Andrijko, my Shinntype Cyrillic fonts have sold poorly.
I could probably repackage and reprice them to be more attractive, but I don’t think it would be worth the effort.
Marketing is an issue for a Westerner.
For instance, they do not show up in a search for “Cyrillic” encoding at ParaType.
I thought Fontesque Cyrillic would do a little better, but again, AFAIK FontFont doesn’t specifically target the Cyrillic market, and no doubt Fontesque is out of style right now.
However, I will be releasing a new face later this year with Cyrillic and Greek, and I will try and do a better job of marketing to Russia and Ukraine.
> my Shinntype Cyrillic fonts have sold poorly.
But are you also seeing much piracy of them?
It’s not something I monitor.
>It’s not something I monitor
It's not quite right thing to do...
Often, on pirate use you can earn more than the sales.
Here is a recent example - noticed the pirated use of Cyrillic Fedra (Russian Bank adds)
We contacted with Peter, now we find out the details.
again Fedra? http://typophile.com/node/84671
So what happened with those two cases?
Dennis, I don’t actively search for piracy, it’s not a battle I choose to fight.
IMO it’s just part of the “shrinkage” (the trade term for shoplifting) of the digital marketplace.
I have enough to do.
For instance, I have been exchanging emails with Lineto for many months, trying to persuade them that they should not have named a new release “Brown”, as that is a longstanding Shinntype trademark.
If I wanted, I could spend all day running my business and not designing typefaces (or posting on Typophile).
However, this is not to say that I wouldn’t go after a particularly egregious act of piracy if I came across it or it was brought to my attention.

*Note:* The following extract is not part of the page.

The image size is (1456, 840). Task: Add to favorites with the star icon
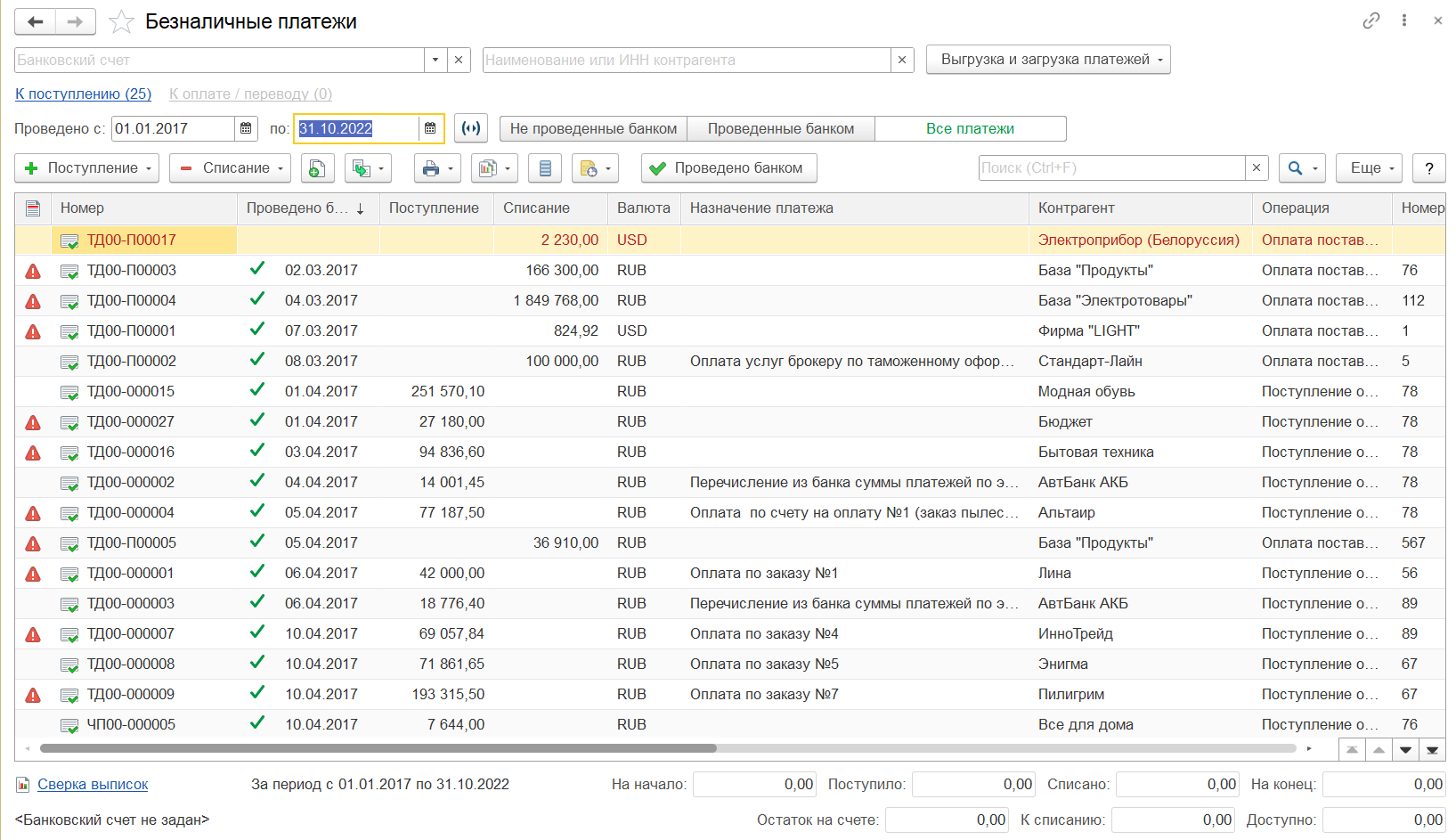(x=121, y=21)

Nick, you don't have to fight - it could simply be
useful information for you. For example if there
is in fact much piracy of your Cyrillic fonts that
means you're on to something; if there isn't that
might mean people are looking for something else.
> they should not have named a new release "Brown"
That's just a color, so it's probably too generic to
be able to protect. So yeah, don't choose generic
names for fonts. :-)
Andrij, looking forward.
Question for Western typodesigners: did having Greek and/or Cyrillic character set helped your fonts reaching better raking in font shops and between Greek and Cyrillic, which one seems more payable to make if you're looking at market for each one?
…if there is in fact much piracy of your Cyrillic fonts that means you're on to something; if there isn't that might mean people are looking for something else …
One way or the other, realistically speaking I’m not in a position to monitor or market to Cyrillic countries, either directly or through distributors. I’m better off concentrating on Western markets, with Cyrillic & Greek as features for Western corporate customers selling in those markets.
And the types in question, Scotch Modern and Figgins Sans, are not productized for mass sales in the first place, in the West.
That's just a color …
It’s more than a colour, it’s also a surname (Brown is a newspaper face, named after the publisher). There’s no Mr Red or Mr Yellow, outside of Resevoir Dogs—not all colours are equally generic.
But that’s not the issue — Lineto didn’t do an adequate name search.
And then there is the sound-alike clash with Braun GmbH.
Braun isn’t in the font business.
Neither is Kia, hence the Optima car.
Didn't you hear? Monotype bought Braun.
Still, Braun and Brown share pronunciation and meaning. Hence, a bloke can wonder at times which witch is which.